The NSW North Coast has been a tinderbox - apologies, today is cliche day - for the better part of three years, and while it's not as bad down my way, we had very hot days all this winter which is the traditional burn off season.
Used to be the RFS had months to pick and choose, but lately they've had days at best.
So is it part of a cycle, or is it the new normal?
Deserves some serious dogma-free thinking...however, I'm erring towards the latter.
It's important to put in place historical datapoints if you have them Stu. It is a common bias to think that 'my life right now, and the experience I have, is unprecedented'. So we know Vic lost 1.4Mn ha in 1939, perhaps NSW now will be a greater loss.
That said, November raises eyebrows. But we can also see the trigger for these fires - the SSW - and the question becomes one of the background conditions.
Is it a new normal? Probably is. It's important to include all data, such as record colds and record early snow seasons in the NHemi over the last few years too. The new normal is 'variability' - extreme compared to earlier in our lives; and it includes great changes such as the amount of CO2 in the air but also the measured decline of solar output (ULYSSES), the decline of the earth's magnetic field, absolutely record crop losses, changes in jetstreams and more meriodonal flows (snow in Sahara and Morocco...), record hail events, the emergence of previously unobserved atmospheric phenomena ("Steve", the reclassification of clouds) the rapidly increasing shift of the magnetic poles, changes in volcanism and frequency of earthquakes, increasing land clearing, increasing human population, changes in windspeed and warming on other planets, even the colour of the sun! It's not that nice yellow mellow colour any more!
If anyone can put all that together in a model, kudos.
Some of the forest Blowin, especially that dry sclerophyll country you're in.
But not the littoral rainforest, nor the Big Scrub.
We going to burn rainforest to keep safe?
well guess what, it dies and doesn't come back.
And the blackfellas knew that, which is why rainforest thrived all over sub-tropical NSW when white man "discovered" these river valleys.
They were full of red cedar, not eucalypts.
Stu, it's not just the last 3 years.
Summer rainfall has been becoming less and less reliable, a point Anthony Cornelius missed in his analysis a few pages back.
We get the onshore winds, but that aren't moisture laden Tradewinds but cool, dry northerlies. This past summer was case in point. Onshore northerlies from end to end and we got about 80mm of rainfall. That's a normal summer downpour that you would get in one day, not a whole summer's worth.
There was a major bushfire here at Lennox Dec29 2013 that burnt through the coastal heath/peat for weeks.
That country went up again in Feb2017, and threatened the town.
Not cool season winter/spring fires as Cornelius suggests, but summer fires.
In normal rainfall years that country is peat swamp. Waterlogged.
It's dry as tinder again now.
One dry lightning strike this summer or some dickhead backpacker with a fire on the beach and it'll go again.

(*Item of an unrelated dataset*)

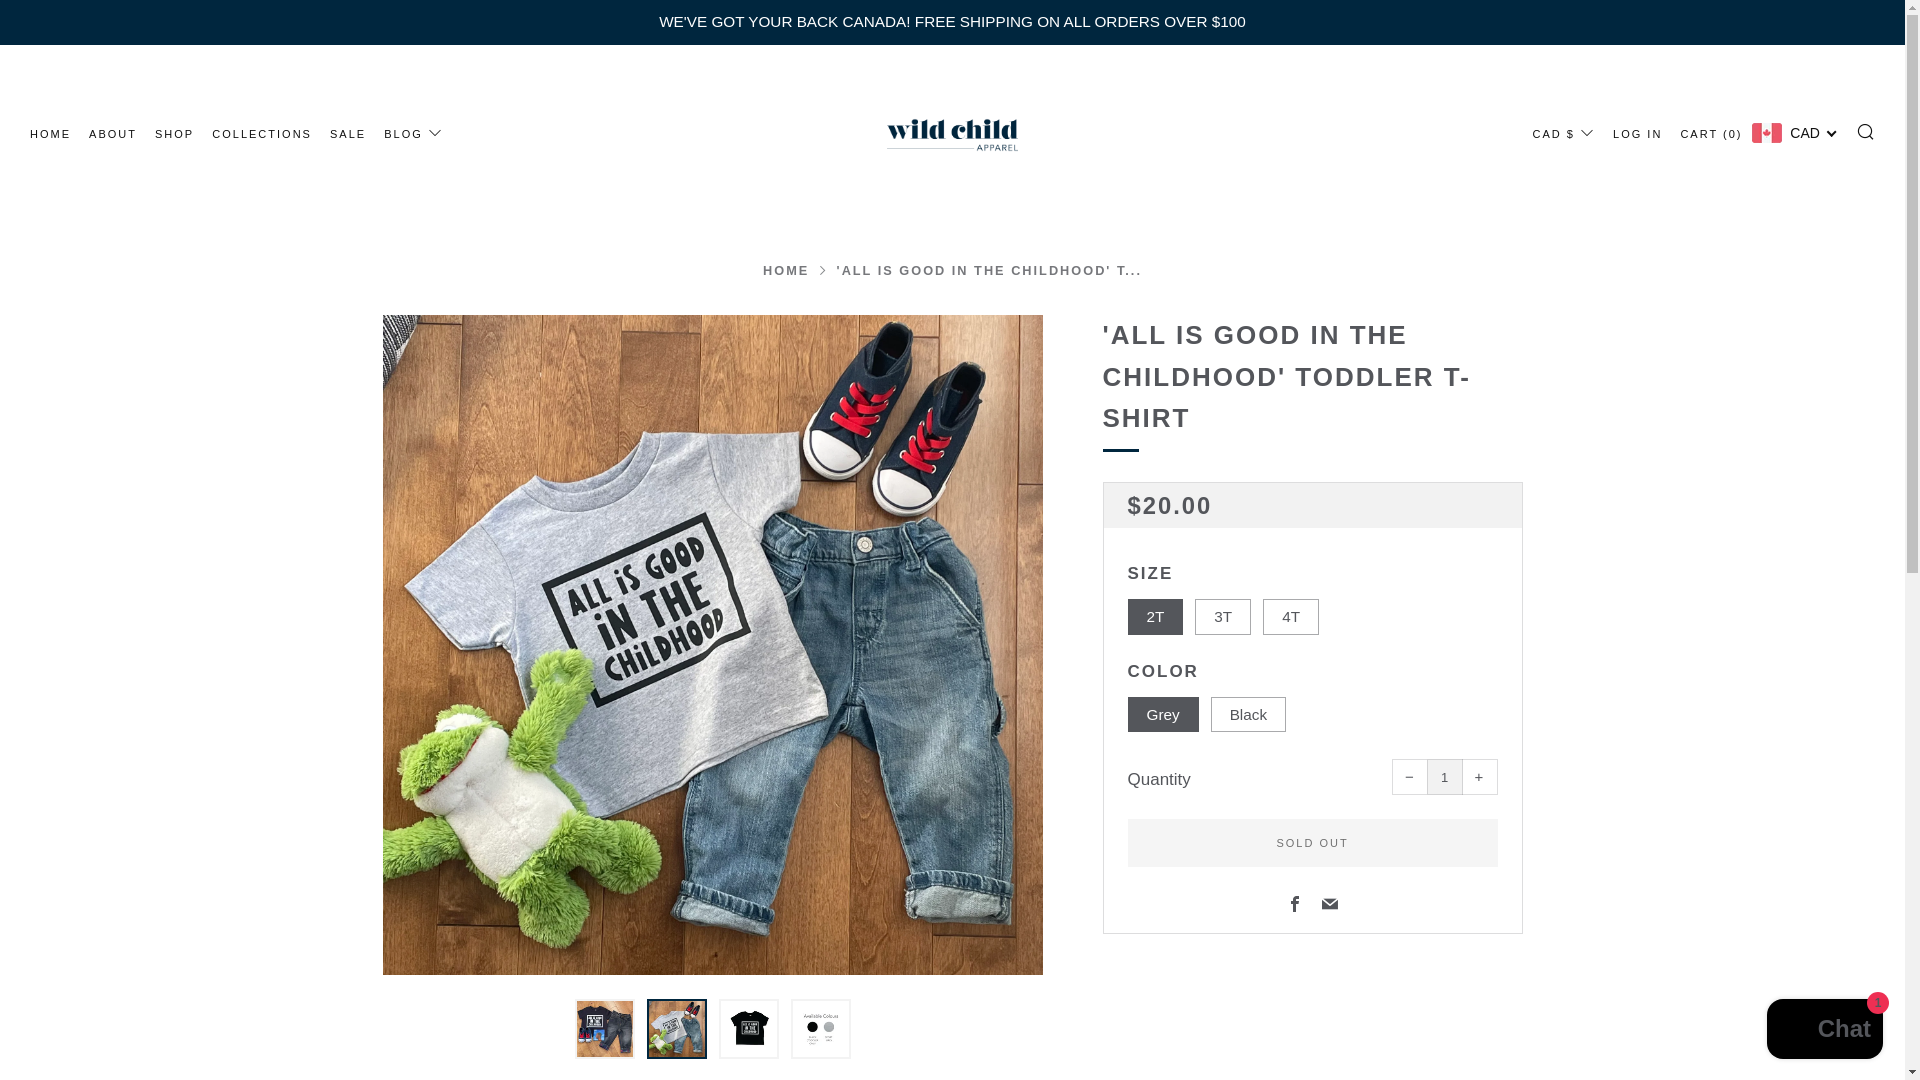 Image resolution: width=1920 pixels, height=1080 pixels. I want to click on Home, so click(785, 270).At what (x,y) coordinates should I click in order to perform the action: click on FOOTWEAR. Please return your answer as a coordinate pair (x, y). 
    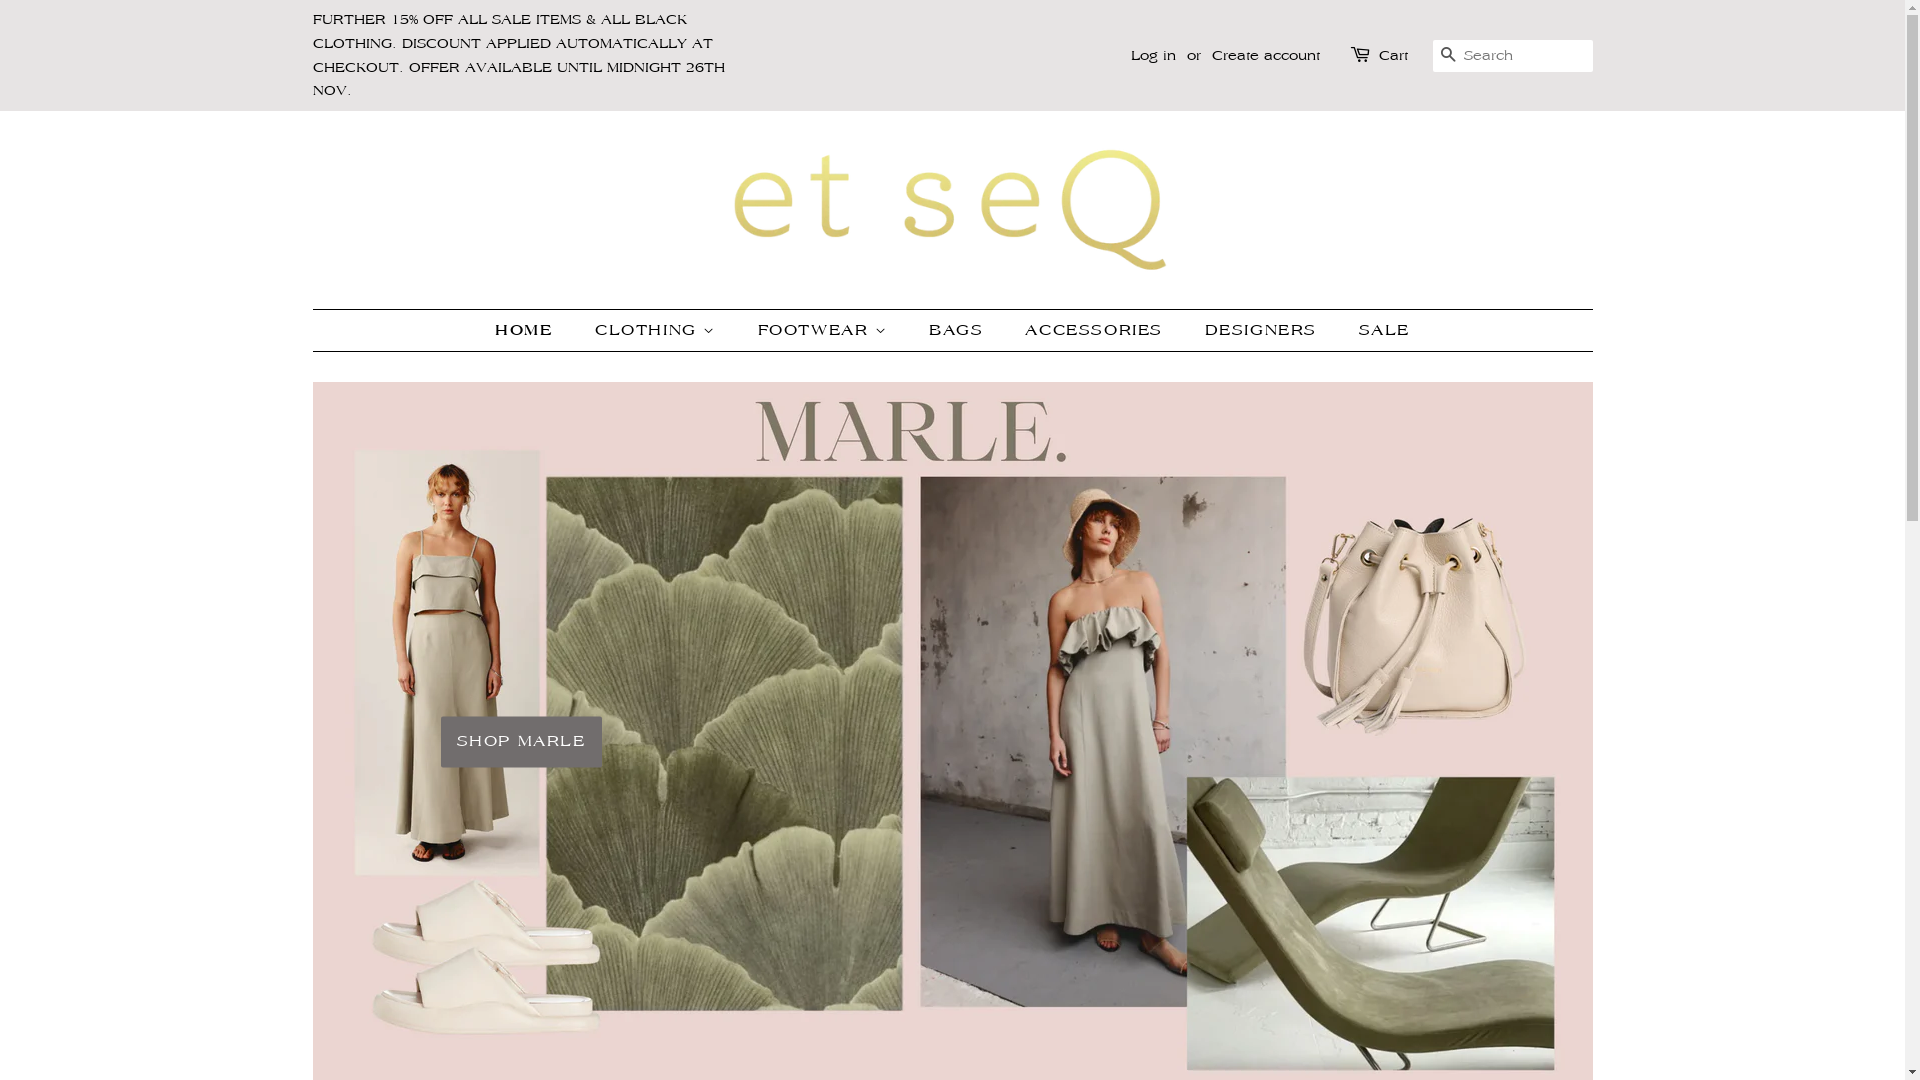
    Looking at the image, I should click on (826, 330).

The littoral rainforests of NSW east coast are proof that Aboriginal fire control was more complex than we currently know. If they burn, they'll never grow back the same way with layered canopies and minimal undergrowth. Here on the Mid North Coast pockets of them sit adjacent to dry Sclerophyll and there's no reason bushfires would spare them unless those fires were controlled. Like farming, there's a lag time to adjust fire management to this country, and we can learn a lot from the blackfellas if we cared to listen and institute changes.
Sometimes it takes events like this to make it happen.
Fire by blackfellas wasn't technically a land management item, it was a form of lazy but very effective hunting method. Why run through the bush for hours/days chasing a feed when you could light a fire and the food comes to you.
It just happened to be that a result of these fires was less fuel load and a mosaic of burnt/regrowth areas which then also encouraged wildlife on the new vegetation.
So they didn't light fires for fun, they lit them for food.